Dr Naomi Wray

Queensland Institute of Medical Research
Mental Health Pilot Study 2010

Naomi Wray is an ARC Future Fellow and an NHMRC Honorary Senior Research Fellow. She is a statistical geneticist and leads the Psychiatric Genetics Laboratory at the Queensland Institute of Medical Research. Her early training was in quantitative genetics with application in livestock which provides a strong theoretical foundation for her research today. She moved to Australia to join QIMR in 2005.
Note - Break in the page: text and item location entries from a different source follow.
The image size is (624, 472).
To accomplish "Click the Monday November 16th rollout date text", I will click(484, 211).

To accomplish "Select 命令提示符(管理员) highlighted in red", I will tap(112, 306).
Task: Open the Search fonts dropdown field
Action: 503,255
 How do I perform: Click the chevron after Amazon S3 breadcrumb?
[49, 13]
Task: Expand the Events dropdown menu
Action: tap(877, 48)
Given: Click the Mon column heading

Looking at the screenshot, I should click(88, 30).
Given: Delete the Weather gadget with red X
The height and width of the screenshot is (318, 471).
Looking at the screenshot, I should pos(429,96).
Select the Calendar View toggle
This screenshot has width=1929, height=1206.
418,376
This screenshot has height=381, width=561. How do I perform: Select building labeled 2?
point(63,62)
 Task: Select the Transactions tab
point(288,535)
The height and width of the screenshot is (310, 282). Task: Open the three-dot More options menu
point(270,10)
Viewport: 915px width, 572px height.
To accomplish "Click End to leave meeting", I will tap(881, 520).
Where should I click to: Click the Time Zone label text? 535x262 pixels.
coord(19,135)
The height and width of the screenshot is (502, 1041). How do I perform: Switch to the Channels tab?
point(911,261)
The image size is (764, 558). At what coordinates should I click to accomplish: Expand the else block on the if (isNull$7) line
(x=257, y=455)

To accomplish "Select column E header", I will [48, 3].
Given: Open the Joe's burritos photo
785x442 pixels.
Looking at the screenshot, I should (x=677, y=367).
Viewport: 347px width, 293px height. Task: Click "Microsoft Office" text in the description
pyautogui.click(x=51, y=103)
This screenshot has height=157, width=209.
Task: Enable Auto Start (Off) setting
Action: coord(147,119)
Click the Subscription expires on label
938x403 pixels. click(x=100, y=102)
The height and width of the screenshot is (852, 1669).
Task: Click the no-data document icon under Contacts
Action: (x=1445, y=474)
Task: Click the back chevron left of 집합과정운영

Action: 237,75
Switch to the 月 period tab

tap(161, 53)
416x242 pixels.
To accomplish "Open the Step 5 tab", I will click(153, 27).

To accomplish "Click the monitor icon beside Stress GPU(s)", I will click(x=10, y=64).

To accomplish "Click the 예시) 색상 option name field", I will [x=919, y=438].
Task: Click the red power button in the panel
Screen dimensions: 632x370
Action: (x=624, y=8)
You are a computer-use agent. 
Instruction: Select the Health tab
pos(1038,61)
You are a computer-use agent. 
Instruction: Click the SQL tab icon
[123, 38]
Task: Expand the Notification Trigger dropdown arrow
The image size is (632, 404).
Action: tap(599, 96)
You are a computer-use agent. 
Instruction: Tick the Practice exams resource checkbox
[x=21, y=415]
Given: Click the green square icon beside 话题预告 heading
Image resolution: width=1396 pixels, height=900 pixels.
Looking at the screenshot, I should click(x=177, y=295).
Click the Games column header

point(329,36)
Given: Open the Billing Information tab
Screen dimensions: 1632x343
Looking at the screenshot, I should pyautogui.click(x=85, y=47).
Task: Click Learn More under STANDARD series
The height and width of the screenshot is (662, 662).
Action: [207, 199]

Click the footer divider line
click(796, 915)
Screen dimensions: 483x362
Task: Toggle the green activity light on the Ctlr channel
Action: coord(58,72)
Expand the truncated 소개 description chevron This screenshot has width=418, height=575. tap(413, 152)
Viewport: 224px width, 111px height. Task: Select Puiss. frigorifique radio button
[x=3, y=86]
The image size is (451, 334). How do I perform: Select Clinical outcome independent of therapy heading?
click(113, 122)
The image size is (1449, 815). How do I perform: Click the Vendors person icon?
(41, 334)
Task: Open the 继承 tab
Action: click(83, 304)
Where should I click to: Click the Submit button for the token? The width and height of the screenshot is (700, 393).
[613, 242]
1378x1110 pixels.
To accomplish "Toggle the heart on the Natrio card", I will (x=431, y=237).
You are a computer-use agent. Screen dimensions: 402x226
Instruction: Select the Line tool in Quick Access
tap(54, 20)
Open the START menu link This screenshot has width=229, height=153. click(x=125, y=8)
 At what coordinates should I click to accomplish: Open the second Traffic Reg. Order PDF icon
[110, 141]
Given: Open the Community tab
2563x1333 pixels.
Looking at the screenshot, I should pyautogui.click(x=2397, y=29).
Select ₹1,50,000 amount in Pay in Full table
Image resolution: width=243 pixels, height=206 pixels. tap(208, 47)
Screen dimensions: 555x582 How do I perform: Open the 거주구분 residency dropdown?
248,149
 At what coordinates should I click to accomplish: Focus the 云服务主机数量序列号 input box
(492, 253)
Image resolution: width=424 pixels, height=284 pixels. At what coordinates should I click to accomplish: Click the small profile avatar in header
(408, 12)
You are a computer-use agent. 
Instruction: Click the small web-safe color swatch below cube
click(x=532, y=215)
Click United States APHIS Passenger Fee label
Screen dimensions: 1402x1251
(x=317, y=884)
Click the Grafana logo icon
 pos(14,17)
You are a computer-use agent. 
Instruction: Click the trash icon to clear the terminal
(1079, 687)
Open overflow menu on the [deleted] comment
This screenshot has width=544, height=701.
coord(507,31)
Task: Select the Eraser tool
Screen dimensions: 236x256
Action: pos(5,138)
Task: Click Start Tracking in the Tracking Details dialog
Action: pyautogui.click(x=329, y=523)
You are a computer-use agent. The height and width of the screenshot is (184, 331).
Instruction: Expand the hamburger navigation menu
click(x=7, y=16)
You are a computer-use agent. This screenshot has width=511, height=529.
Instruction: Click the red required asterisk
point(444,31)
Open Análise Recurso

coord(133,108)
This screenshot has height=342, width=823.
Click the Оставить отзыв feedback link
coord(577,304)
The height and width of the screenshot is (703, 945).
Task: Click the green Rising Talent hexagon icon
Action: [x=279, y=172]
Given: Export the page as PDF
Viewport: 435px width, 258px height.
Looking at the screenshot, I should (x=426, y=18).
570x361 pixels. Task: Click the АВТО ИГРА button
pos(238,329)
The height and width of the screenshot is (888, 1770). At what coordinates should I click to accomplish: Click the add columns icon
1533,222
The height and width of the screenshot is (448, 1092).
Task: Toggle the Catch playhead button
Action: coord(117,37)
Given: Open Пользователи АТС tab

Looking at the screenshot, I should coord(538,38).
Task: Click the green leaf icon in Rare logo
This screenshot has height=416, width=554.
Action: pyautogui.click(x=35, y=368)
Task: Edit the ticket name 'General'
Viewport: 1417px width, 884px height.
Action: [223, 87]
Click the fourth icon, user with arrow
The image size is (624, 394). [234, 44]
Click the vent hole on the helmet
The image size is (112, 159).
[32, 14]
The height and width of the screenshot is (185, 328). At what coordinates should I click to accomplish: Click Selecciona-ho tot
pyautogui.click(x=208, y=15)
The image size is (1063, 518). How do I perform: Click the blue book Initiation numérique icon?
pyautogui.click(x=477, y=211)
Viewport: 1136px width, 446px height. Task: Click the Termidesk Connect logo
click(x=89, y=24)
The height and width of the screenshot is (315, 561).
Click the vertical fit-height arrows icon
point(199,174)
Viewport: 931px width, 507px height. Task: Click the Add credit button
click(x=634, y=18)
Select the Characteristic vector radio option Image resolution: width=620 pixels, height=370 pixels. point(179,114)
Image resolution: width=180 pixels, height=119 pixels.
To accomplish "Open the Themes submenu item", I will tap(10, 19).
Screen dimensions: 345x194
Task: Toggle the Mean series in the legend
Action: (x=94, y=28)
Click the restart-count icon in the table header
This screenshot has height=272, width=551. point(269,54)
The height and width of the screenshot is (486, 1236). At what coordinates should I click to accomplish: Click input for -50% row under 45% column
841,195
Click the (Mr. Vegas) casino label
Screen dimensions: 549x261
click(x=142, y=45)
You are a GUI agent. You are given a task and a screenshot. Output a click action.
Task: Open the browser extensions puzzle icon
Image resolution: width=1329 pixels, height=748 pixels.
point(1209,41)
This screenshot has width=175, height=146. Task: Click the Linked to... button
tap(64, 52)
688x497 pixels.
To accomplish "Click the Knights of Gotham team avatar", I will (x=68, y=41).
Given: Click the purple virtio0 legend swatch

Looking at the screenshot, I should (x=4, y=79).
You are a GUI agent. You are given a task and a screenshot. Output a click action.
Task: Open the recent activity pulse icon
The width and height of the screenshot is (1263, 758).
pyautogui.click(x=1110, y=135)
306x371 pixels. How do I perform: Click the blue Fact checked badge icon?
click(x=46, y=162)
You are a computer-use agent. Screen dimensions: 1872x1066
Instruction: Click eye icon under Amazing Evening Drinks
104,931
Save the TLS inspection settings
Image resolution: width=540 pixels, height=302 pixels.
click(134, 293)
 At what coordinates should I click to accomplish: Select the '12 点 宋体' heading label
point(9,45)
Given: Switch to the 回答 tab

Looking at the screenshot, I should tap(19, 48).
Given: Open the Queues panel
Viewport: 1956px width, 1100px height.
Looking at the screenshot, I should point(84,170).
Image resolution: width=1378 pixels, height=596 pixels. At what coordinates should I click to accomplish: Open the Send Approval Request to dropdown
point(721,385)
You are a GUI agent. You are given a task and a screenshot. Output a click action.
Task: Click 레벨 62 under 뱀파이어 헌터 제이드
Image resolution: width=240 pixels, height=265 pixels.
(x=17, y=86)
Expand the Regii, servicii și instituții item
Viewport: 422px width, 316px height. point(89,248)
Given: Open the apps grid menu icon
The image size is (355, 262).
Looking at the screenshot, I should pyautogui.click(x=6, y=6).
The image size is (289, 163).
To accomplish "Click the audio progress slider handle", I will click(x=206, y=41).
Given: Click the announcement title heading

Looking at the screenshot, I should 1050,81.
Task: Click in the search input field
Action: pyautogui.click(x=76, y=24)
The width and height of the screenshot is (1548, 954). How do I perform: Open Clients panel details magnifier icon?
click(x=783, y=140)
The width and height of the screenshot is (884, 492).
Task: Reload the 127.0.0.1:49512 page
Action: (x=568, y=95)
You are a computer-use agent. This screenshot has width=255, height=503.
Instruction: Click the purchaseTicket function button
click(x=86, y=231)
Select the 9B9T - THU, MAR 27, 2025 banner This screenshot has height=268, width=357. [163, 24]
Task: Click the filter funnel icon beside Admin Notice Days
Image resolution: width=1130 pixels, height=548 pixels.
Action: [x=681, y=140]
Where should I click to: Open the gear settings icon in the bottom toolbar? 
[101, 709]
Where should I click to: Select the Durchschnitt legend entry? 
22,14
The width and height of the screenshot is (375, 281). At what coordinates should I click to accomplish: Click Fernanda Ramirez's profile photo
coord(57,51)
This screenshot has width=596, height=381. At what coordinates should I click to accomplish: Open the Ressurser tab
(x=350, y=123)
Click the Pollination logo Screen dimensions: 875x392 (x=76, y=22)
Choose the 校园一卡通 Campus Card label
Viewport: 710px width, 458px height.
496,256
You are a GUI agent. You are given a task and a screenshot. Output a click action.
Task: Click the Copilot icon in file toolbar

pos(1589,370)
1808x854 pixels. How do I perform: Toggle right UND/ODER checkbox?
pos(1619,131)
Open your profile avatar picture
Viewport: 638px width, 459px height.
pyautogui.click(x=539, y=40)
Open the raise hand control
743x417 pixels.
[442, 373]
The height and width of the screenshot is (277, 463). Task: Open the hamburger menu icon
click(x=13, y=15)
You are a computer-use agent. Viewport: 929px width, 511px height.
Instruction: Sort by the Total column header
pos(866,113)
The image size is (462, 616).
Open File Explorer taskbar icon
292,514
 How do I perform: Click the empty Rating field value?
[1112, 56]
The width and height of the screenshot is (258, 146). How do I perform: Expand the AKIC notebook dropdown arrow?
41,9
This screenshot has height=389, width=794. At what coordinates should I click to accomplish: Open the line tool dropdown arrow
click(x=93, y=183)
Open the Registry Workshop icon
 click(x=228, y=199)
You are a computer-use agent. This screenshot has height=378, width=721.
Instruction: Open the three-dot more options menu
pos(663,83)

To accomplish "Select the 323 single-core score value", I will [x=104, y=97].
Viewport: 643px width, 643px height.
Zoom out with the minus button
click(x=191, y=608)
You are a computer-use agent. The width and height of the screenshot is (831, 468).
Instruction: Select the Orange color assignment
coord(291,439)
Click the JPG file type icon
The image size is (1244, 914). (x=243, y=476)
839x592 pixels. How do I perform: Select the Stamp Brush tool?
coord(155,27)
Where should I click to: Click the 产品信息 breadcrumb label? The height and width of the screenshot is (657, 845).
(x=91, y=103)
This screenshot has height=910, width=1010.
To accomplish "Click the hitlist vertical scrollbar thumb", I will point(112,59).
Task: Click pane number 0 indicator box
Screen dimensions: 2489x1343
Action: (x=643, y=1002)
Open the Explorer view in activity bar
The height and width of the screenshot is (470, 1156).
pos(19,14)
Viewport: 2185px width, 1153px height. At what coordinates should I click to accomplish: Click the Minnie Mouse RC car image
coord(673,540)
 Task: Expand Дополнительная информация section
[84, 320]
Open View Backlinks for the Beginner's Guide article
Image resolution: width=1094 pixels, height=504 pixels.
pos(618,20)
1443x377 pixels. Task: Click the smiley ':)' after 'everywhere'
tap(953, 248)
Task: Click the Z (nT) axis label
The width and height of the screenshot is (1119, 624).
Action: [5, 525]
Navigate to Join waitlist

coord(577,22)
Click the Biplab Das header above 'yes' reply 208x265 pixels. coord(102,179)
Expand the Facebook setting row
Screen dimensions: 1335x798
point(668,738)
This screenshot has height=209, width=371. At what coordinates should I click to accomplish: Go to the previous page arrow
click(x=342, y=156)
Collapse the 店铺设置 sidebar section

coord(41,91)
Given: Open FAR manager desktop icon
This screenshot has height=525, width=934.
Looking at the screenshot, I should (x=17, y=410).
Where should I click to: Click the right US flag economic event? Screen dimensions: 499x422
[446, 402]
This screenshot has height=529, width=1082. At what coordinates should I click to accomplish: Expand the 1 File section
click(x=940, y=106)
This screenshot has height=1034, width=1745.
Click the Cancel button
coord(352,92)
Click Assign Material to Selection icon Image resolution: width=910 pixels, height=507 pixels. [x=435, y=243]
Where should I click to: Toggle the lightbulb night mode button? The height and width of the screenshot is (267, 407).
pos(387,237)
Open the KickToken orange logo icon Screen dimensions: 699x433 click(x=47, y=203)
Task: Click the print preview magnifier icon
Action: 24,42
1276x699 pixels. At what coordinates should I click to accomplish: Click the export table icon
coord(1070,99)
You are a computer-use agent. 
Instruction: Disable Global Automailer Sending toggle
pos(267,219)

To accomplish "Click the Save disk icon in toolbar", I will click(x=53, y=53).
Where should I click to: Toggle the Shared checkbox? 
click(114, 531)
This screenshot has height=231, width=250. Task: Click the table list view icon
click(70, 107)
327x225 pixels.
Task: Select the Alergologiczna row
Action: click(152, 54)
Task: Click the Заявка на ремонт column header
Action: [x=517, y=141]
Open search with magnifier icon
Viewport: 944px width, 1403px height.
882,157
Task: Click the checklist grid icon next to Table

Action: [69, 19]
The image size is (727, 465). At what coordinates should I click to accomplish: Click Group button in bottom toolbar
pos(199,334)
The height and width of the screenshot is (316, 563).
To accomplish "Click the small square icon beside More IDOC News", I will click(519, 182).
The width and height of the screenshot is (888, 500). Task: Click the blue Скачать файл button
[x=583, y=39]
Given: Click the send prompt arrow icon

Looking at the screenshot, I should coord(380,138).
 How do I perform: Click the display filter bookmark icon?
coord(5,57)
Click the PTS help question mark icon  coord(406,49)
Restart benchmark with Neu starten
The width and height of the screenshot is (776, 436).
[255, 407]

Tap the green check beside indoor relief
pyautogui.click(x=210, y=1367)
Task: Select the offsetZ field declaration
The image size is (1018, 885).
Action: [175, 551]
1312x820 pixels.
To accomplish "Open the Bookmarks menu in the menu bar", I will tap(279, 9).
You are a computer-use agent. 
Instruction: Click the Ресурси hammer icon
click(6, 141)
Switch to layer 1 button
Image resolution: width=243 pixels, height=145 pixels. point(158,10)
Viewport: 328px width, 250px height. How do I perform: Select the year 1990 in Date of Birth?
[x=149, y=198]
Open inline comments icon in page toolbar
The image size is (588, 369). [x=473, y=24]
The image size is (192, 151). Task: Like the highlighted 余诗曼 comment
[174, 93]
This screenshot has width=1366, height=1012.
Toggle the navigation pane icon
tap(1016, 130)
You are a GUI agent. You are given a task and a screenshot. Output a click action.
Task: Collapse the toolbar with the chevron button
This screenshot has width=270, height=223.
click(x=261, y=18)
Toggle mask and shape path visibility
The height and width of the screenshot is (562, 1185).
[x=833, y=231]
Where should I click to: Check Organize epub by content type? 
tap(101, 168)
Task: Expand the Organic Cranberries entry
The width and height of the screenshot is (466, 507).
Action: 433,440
She is currently involved in a number of international collaborations of genome-wide association studies (GWAS) for psychiatric disorders, including the International Schizophrenia Consortium, the Psychiatric GWAS Consortium for major depression and the Anxiety Genetics Study Team. Her current research also focuses on prediction of genetic risk to disease from genome-wide association data.
 
Key publications 2009-2010:
1.       Wray NR, Visscher PM (2010) Narrowing the boundaries of the genetic architecture of schizophrenia. Schizophrenia Bulletin 36:14-23
2.       Wray NR, James MR, Gordon SD, Dumenil T, Ryan L, Coventry WL, Statham DJ, PergadiaML, MaddenPAF, HeathAC, MontgomeryGW, Martin.Accurate, large-scale genotyping of 5HTTLPR and flanking SNPs in an association study of depression, anxiety and personality measures. Biological Psychiatry 66: 468-476   
3.       Evans DM, Visscher PM, Wray NR. Harnessing the Information Contained Within Genome-wide Association Studies to Improve Individual Prediction of Complex Disease Risk. Human Molecular Genetics 18: 3525-3531 
4.       Purcell SM, Wray NR, Stone JL, Visscher PM, O’Donovan MC, Sullivan PF, Sklar P, International Schizophrenia Consortium (2009) Common polygenic variation plays an important role in schizophrenia. Nature 460: 748-752   

SUMMARY OF PROJECT:
Genetic variation of pro-inflammatory markers and their association with depression in adolescence
 
The need
The 2007 Australian National Survey of Mental Health and Wellbeing of 16-85 year-olds in Australia showed that in any year 4% of Australians suffer a depressive episode, with lifetime risk of 12%. Depressive syndromes in adolescents are particularly serious because they carry a considerable risk for recurrence throughout adult lifeand subsequent psychosocial impairment. The genetic contribution to variation in liability to early age of onset depression is high.
 
The theory
Typical symptoms of infection are tiredness, fragmented sleep, irritable, loss of interest in food and surroundings, mild cognitive difficulties such as impaired attention. Sickness is a normal response to infection, yet the symptoms mimic the symptoms of clinical depression. The sickness response is characterized by complex changes in the endocrine system mediated by pro-inflammatory cytokines. In fact, cytokines act as neuromodulators in the absence of an immune challenge, generating a hypothesis that they have a role in causative role in the etiology of major depression.
 
The theory of cytokine induced depression is compelling, is supported by evidence from a range of studies and complements rather than replaces other theories of depression. However, the published studies are, on the whole, small scale and only one small study has focussed on adolescents. A more comprehensive study on larger samples, with a range of complementary measures is needed to fully understand the relationship between cytokines and depression and particularly whether cytokines contribute to the causes of depressive symptoms in adolescence.
 
The study
Our aim is to investigate the relationship between circulating levels of cytokines and measures of depression in a large community sample of adolescent twins and their siblings. The family design ensures that this study sample is genetically informative. The sample has been measured at ages 12, 14 and 16 years using a comprehensive battery of psychiatric and personality questionnaires and cognitive tests. The study sample is being followed-up into early adulthood. At each age, blood has been collected and a battery of biochemical markers has been measured. Genome-wide genotypes are available for the entire cohort including parents. Measurement of cytokine levels in this phenotypically and genetically rich resource will provide a powerful handle for investigating whether genetic variation in levels of cytokines is associated with genetic variation in depression, personality and cognition.